In part I of this series we looked at why the use of open-source software is now gaining momentum. Here, we take a look at some of the most-recognized open-source alternatives to Microsoft Office
“Light” desktop MS Office alternatives
KOffice is one “light” answer to Microsoft Office from KDE, a Minneapolis-hatched open-source software community. With KOffice, “the main benefit is that it’s incredibly light weight,” says KDE spokesperson Wade Olson. “It takes up less space, starts faster, may respond faster, and it integrates with—benefits from the—KDE desktop.”
“We have applications that typically match up with Microsoft Office and Open Office as expected, with Excel and Word expectations,” Olson says. “With ours, we also bind in Krita, which is along the lines of a light-weight Adobe PhotoShop.” In July 2008, KDE 4.1 was released. In January 2009, we’ll have KDE 4.2. KOffice, because of its size, has its own release schedule. A “big, big release called KOffice 2.0,” Olson says, “will be out within the next six months.”
Meanwhile, there are piecemeal programs specific to word processing, spreadsheets and desktop publishing that—thanks to a new Open Document Format plug-in—are viewable from any computer with or without the software that created it. There’s a regularly updated list at Opendocumentfellowship.com..
“Heavy” desktop Office alternatives
The next category of software is those Office suites that are just as memory-heavy as Microsoft’s. The free suite available from Sun Microsystems, called Open Office, and StarOffice,a commercial version of Open Office, both take up just about as much file space as Microsoft Office.
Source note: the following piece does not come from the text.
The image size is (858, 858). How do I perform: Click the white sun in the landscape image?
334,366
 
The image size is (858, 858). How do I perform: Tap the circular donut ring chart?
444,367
However, downloaded open-source suites such as these come at a much lower price-point.
“I’ve installed Open Office a number of times, and the people that I know of that have used it have been pretty happy,” says Evan Morrison, owner of MyTechPDX.com, a Portland, Ore.-based computer consultancy. “It’s fully compatible with Microsoft Office, but doesn’t include any kind of contact management software like Outlook. It does have a writing program, an Excel-like spreadsheet, a PowerPoint alternative and a drawing alternative.”
Open Office works with both Mac and PC, with built-in, one-click PDF export capability.
StarOffice from Sun Microsystems, even advertises itself as the “affordable alternative to Microsoft Office.” At $69.95, and volume pricing for businesses, StarOffice 8 can read, edit and save MS Office files. It comes with its own word processing software, Writer, which integrates multimedia support; its own spreadsheet software, Calc, which integrates the ability for website visitors to perform “what if” calculations directly from an ecommerce site or blog using the spreadsheet’s original calculation formulas. It also has its own presentation software, Impress, with 150 animation effects and integrated spreadsheet functions, and its own Draw graphics and Base database programs. PDF export is available in all applications.
While full-function StarOffice 8 runs on Solaris, Windows and Linux operating systems, a new StarOffice 9 will finally bridge the Mac gap. The StarOffice 9 Beta also allows PDF editing, and includes new productivity tools. Use it for 90 days free with required bi-weekly evaluations.
Browser-based MS Office alternatives
Within this category you’ll find Google Docs (free) and ThinkFree Office 3 ($49.95). These are accessed and saved online, viewable and editable from any computer by anyone given access (changes are shared in real time). Files are stored “securely” online. Files also can be imported to or uploaded from a desktop or saved in browser settings until the next time the user goes online.
For example, each feature in ThinkFree’s Office suite–Write, Calc and Show–was designed for compatibility with Microsoft Office. It works online and syncs to a free 1GB storage account that comes with the ThinkFree suite. Files can be converted to Adobe PDF without additional software, with compatibility for Mac, Linux and Windows platforms. Note that documents can be created online or uploaded from a desktop, ideal for those who commute, travel or share computers.
Meanwhile, Google Docs offers its own Documents, Spreadsheets and Presentations programs. Like ThinkFree, users can disconnect from the Internet without disconnecting from their work. In Google Docs there’s also an on-screen chat window for spreadsheets.
Mainstreaming open source
“The good thing about most open-source software is that it’s free, comes today with the graphic interfaces we’re used to, and can easily be streamlined to include just the functionality you want,” says Jacob Fain, at FreeGeek.org (“I’m the free part of free geek,” Fain says). Free Geek is a 501(c)(3) not-for-profit community organization that recycles “used technology” to provide computers, education, Internet access and job skills training to those in need.
“If you want something different for your system, you just have to go look for it—and download it,” Fain says. “It’s easier to find the software that’s on [your computer]. It’s easier to find the documents you’re looking for and add software. You can categorize your documents and create your own specific sets of file systems as opposed to generic settings that come out of the box with standard operating systems.”
In the end, each of the above Office alternatives are, “built entirely from scratch,” Olson at KDE says about open-source software’s’ direct competition to Microsoft. “Whether patents are or are not held, at some point it gets to …would there be a backlash against someone owning 95 percent of the market share?”